Element and text position data:
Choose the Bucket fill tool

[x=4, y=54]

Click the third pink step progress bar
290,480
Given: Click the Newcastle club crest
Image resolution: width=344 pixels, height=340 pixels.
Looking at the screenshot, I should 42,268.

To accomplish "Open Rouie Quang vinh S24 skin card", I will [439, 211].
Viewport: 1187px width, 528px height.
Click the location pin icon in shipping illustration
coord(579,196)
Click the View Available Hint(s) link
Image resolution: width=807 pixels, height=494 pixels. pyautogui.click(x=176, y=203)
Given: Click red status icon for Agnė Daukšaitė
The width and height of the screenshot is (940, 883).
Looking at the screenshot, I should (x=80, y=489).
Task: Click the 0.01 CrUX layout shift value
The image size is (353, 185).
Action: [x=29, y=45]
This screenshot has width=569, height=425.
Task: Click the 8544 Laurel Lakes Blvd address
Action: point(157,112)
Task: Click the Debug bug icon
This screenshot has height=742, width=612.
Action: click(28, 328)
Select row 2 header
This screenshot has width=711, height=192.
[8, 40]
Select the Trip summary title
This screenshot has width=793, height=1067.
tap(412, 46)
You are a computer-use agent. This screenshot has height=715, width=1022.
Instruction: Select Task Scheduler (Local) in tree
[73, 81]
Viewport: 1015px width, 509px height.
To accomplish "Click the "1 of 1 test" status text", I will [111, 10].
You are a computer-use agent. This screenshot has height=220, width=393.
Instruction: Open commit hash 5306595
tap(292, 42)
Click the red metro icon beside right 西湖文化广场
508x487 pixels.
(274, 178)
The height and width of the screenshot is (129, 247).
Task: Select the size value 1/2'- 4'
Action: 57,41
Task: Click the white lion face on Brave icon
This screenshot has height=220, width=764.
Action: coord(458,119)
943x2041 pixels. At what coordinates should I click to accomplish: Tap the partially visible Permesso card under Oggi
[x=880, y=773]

(WRITTEN TASK):
Count the lines in the items above that contain the word "accomplish", with case counting, and give only the number.

(EXPECTED OUTPUT):
3